### PROBLEM TO WORK ON
Below are some records. Write out the lines from the one containing "Grab the theme comparison slider handle" to the last line, word for word, leaving out pictures.

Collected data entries
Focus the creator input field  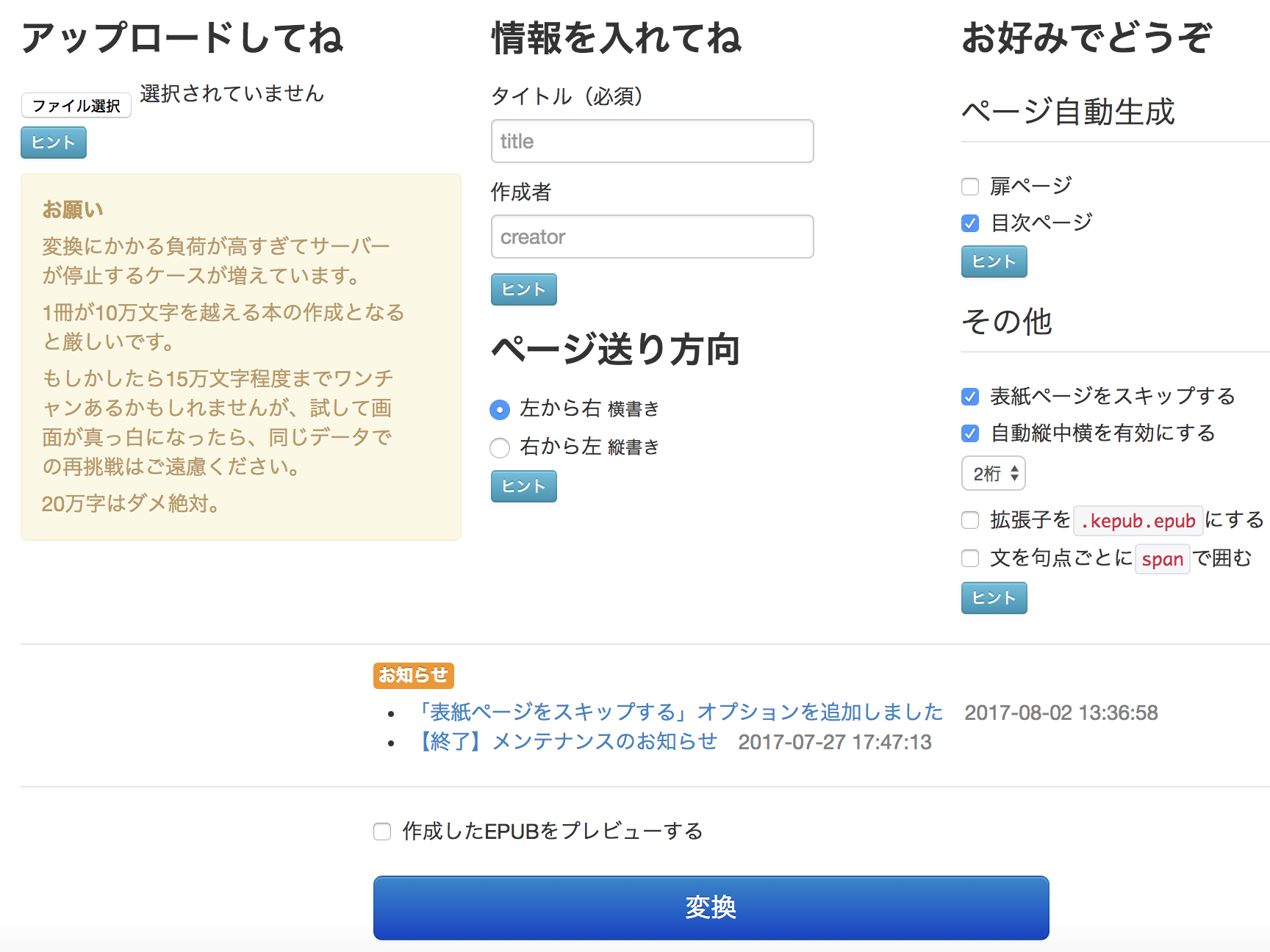(652, 237)
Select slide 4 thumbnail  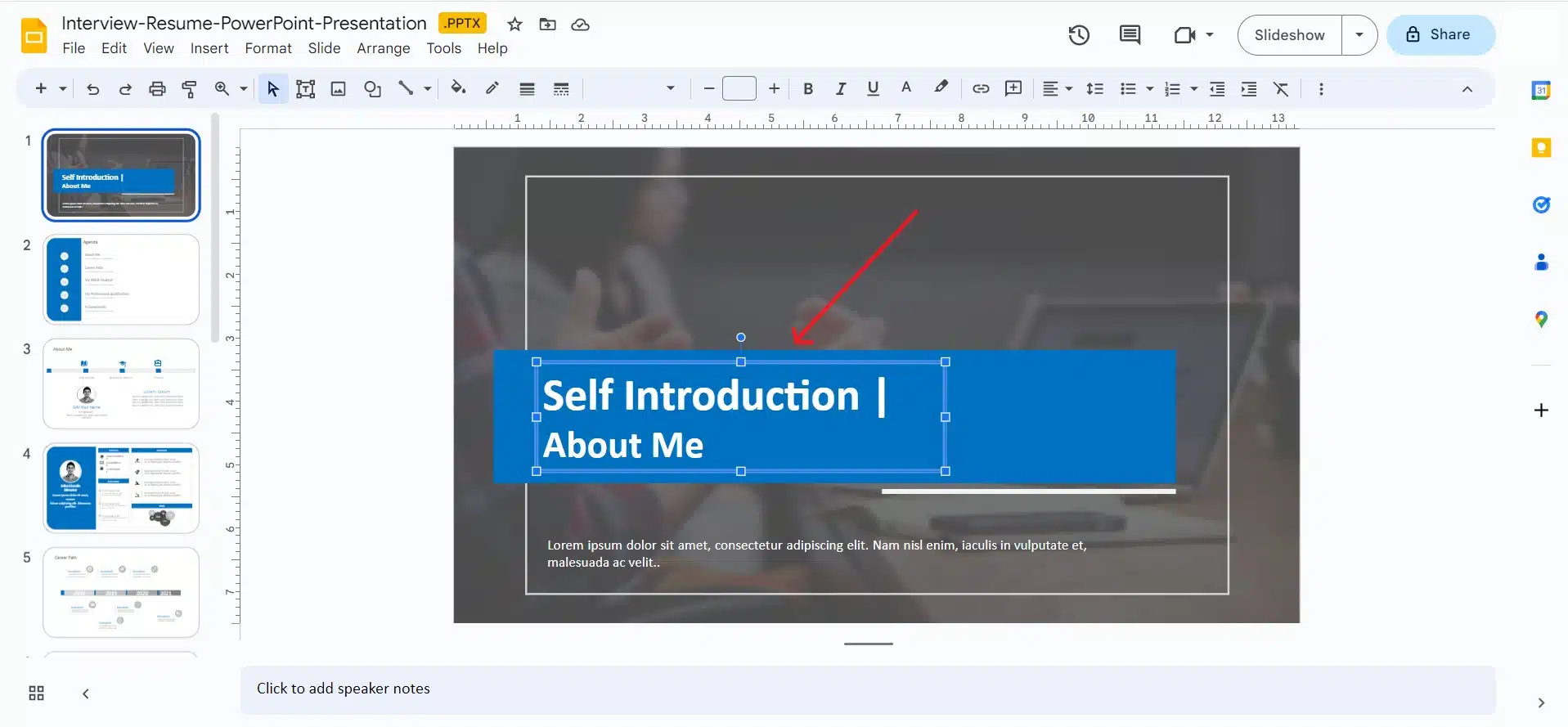click(121, 488)
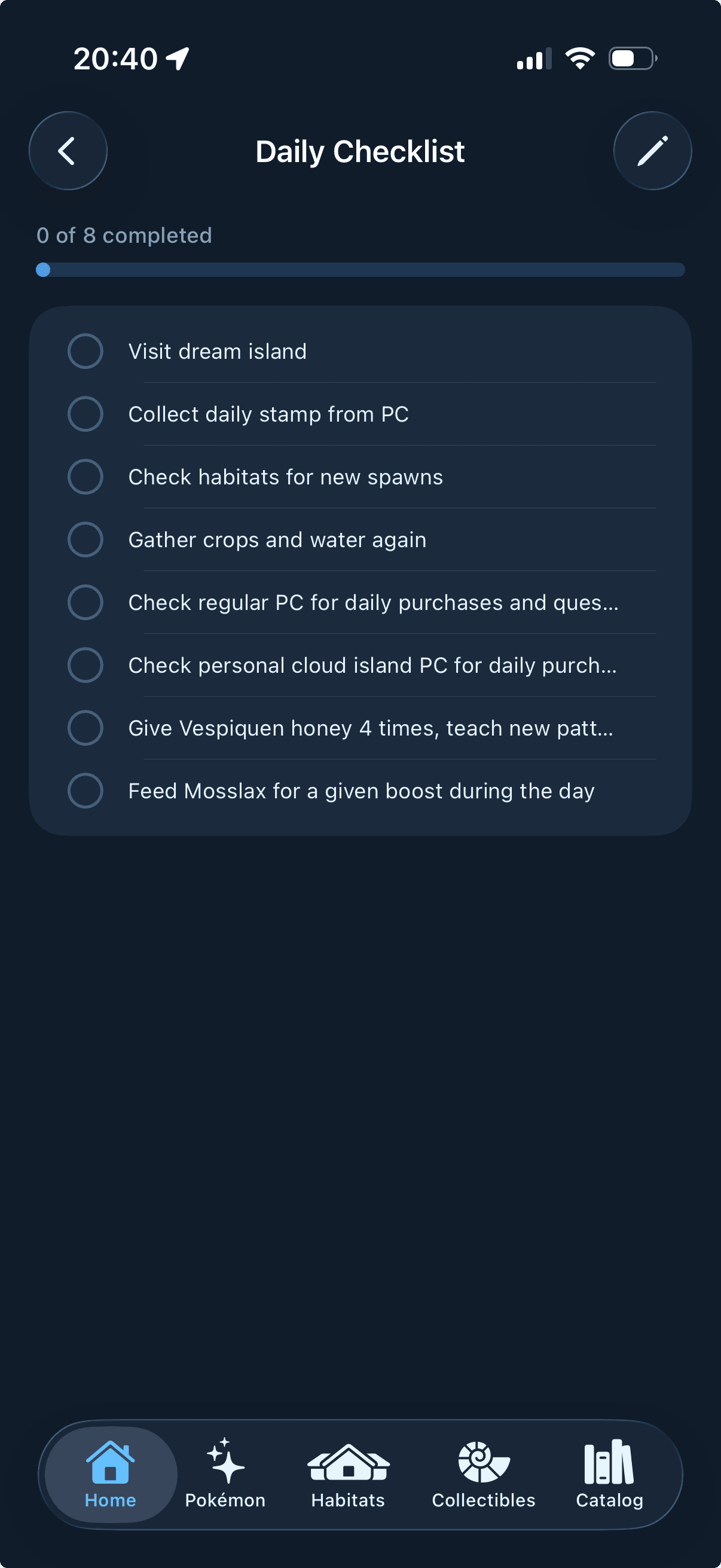
Task: Expand the truncated Vespiquen honey task
Action: coord(370,728)
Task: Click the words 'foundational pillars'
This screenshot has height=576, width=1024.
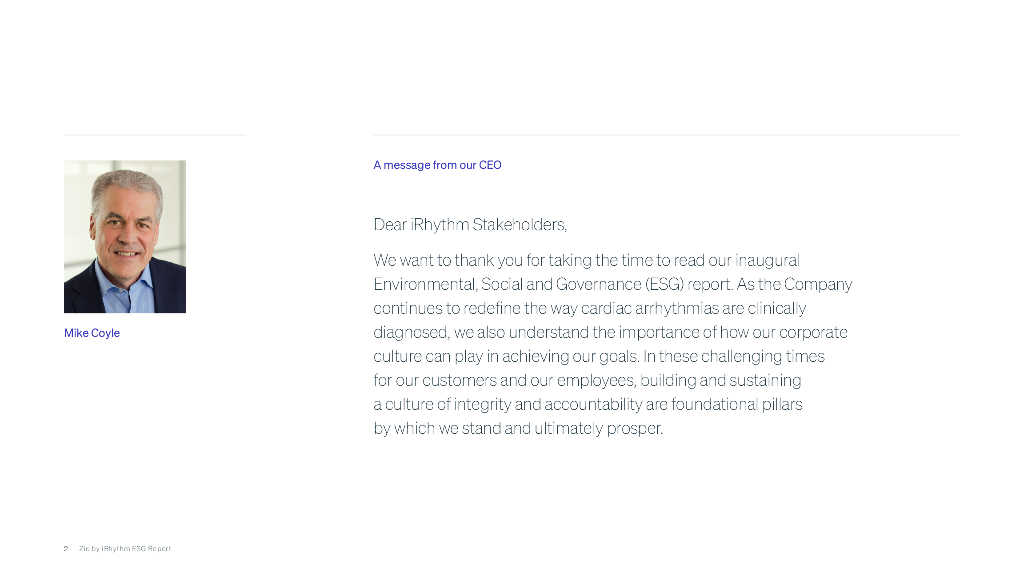Action: tap(737, 404)
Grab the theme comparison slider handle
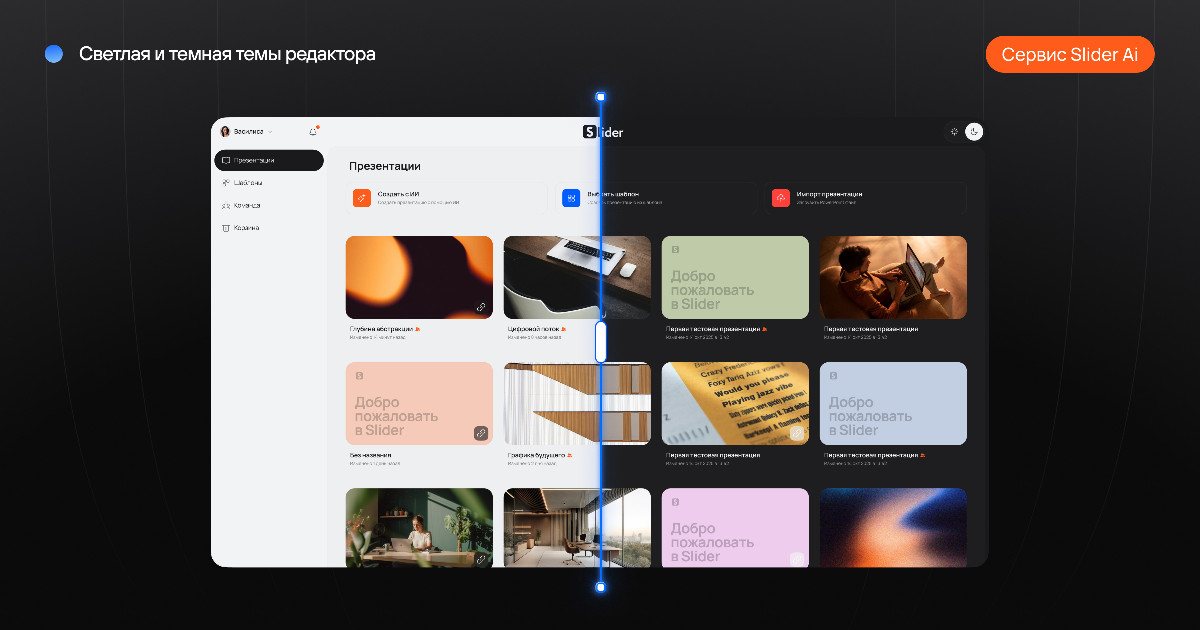The width and height of the screenshot is (1200, 630). 601,342
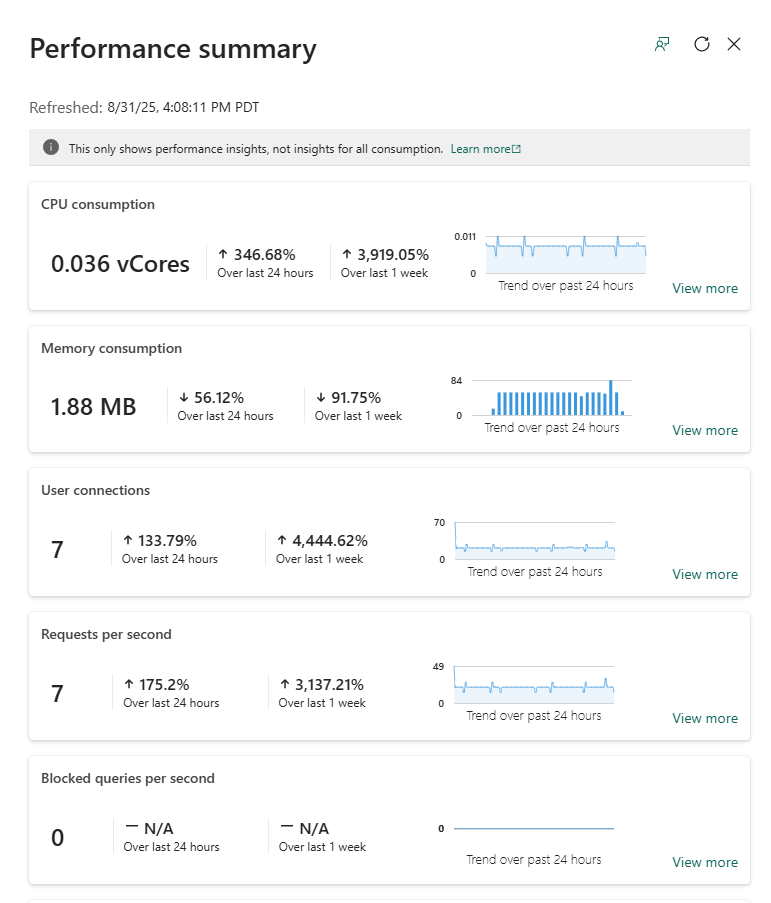Screen dimensions: 771x903
Task: Click the 0.036 vCores value
Action: (x=120, y=264)
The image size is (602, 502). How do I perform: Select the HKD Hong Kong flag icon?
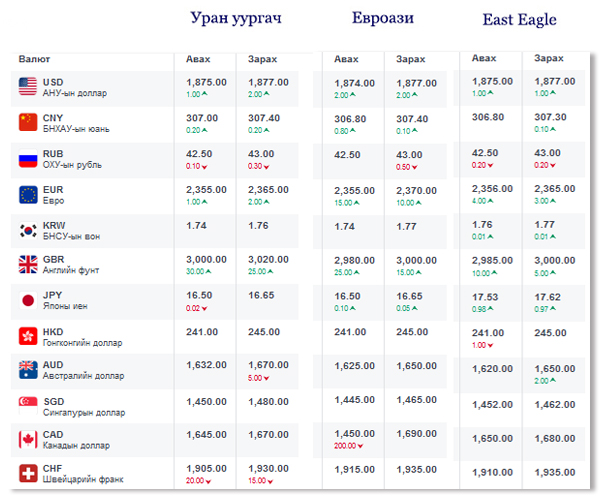(x=28, y=336)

### RESULT OF THIS TASK
Grab the theme comparison slider handle
The width and height of the screenshot is (1200, 630). 601,342
Screen dimensions: 771x903
Task: Click the 0.036 vCores value
Action: (x=120, y=264)
The image size is (602, 502). How do I perform: Select the HKD Hong Kong flag icon?
(x=28, y=336)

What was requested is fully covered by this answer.